In this post we will examine how combining play with NATURE can amplify the positive effects that both have on human well-being.
There are many examples throughout history of our intuitive sense that nature is good for us. As far back as 500 BCE Cyrus the Great built elaborate Persian gardens for relaxation. Paracelsus, a pioneering physician of the 16th century wrote, “The art of healing comes from nature, not from the physician.” The great landscape architect Frederick Olmsted wrote, “the occasional contemplation of natural scenes… is favorable to the health and vigor…and especially to the health and vigor of the intellect.”
There is broad ranging and growing amounts of scientific data strongly indicating that human and social health improves in nature environments. Specific examples include research showing that a 15-minute walk in the woods reduces stress and induces more optimistic perspectives. Post-operative recovery times are reduced with images of trees and flowers in hospital rooms and, similarly, that the toll depression and obesity are increasingly taking on urban dwellers is mitigated by the availability of parks and green spaces.
The benefits of being in and near nature are no longer intuitive alone; the data now exists to prove that life is better and disease and even mortality indices are reduced as nature is more a part of our lives.

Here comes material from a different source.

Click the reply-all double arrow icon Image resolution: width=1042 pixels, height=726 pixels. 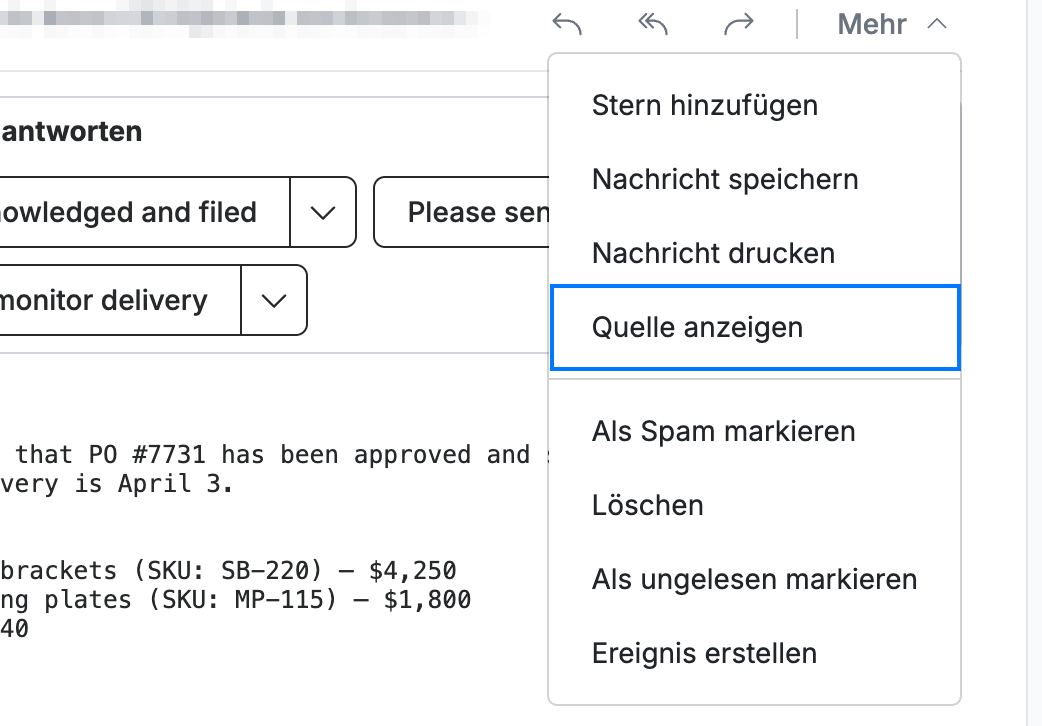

Disconnection from nature is the new normal e.g., greatly diminished amounts of time kids and adults are outdoors – driven by long work hours, the attraction of screen time and more. Scientific research is showing that this “indoor imprisonment” causes mental health and stress-related illnesses. Being embedded in nature – which is our heritage, lowers stress, improves physiology and reduces predilections toward mental and physical health problems. Though stated here in general terms, they can all be reinforced with exhaustive research data.

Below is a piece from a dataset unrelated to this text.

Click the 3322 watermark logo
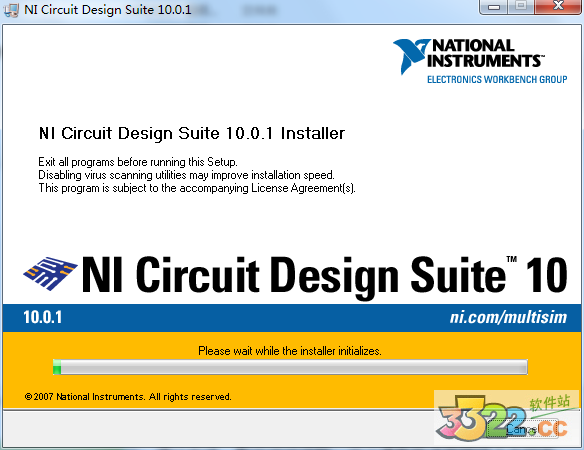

As regular readers of this blog know, the science of play informs us that play is a fundamental process of virtually all mobile life forms and their play patterns vary from simple to complex in direct proportion to the complexity of the species.
Looking at play patterns across species, scientists have learned that these simple to complex behaviors all are initiated from pre-wired places deep in the earliest crafted parts of the brain, parts that are similar across all species. There is a lot yet to be learned about play, but the research that we know of today shows that it is as pervasive and as central to well-being as sleeping-dreaming is for animals and humans alike.
Innately motivated, pleasurable actions - play or playful behavior – will, even in the short time of the playful engagement, increase one’s sense of optimism, foster fresh perspectives, lower stress, and at times foster imaginative reveries. Play behavior repeated regularly over time enhances empathy, curiosity, and stabilizes our emotional moods.
Similarly, while the importance of being close to nature and being playful has been intuitively right for many, neither were, historically, greatly appreciated by mainstream culture. Today we have an extensive amount of quantitative, evidence-based information supporting the import of both nature and play. It’s time to consider integrating more of these two beneficial phenomena into our lives – I believe we will learn that combining play and nature yields much more benefit than the sum of their individual benefits.